Copy out the full data exactly as given; pictures should not be included.

== Dataset records ==

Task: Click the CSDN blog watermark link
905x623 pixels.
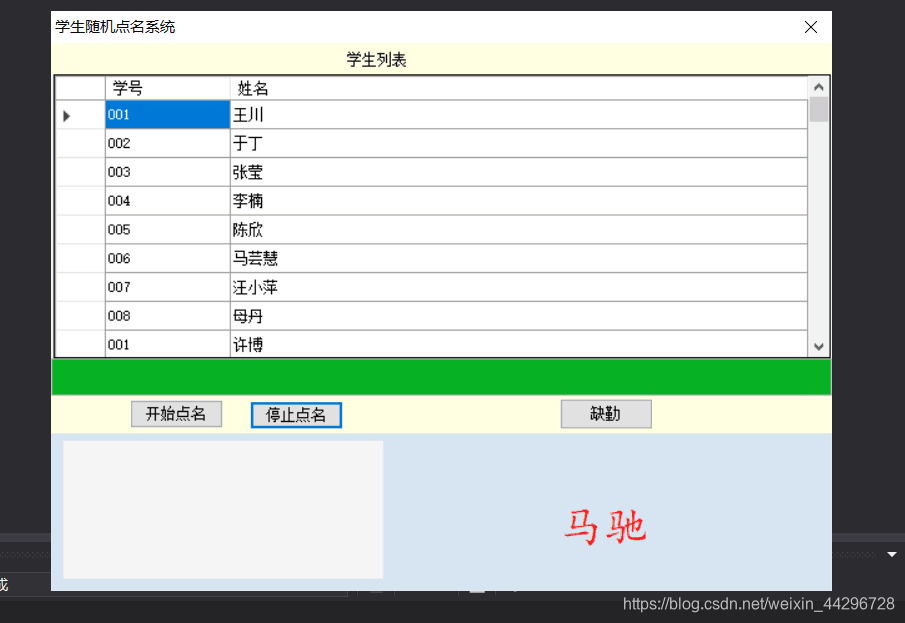Action: click(x=757, y=605)
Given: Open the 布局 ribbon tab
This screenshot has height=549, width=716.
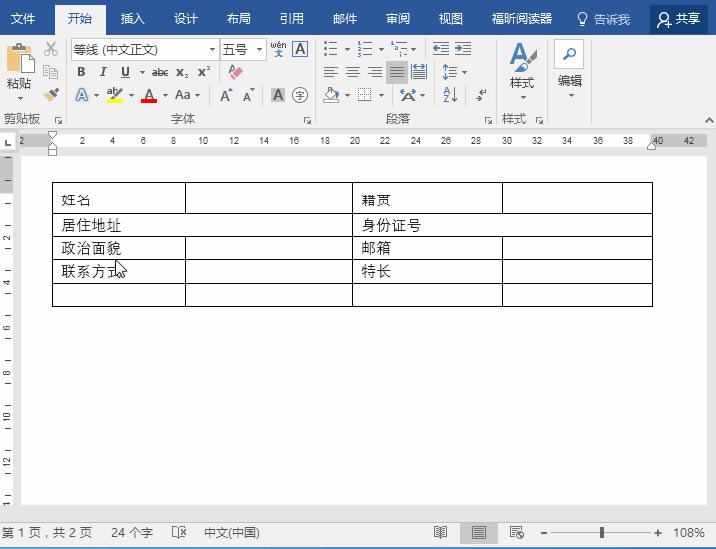Looking at the screenshot, I should point(239,18).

===

(Expected answer):
Task: Click the CSDN blog watermark link
905x623 pixels.
Action: click(x=757, y=605)
Given: Open the 布局 ribbon tab
This screenshot has height=549, width=716.
Looking at the screenshot, I should point(239,18).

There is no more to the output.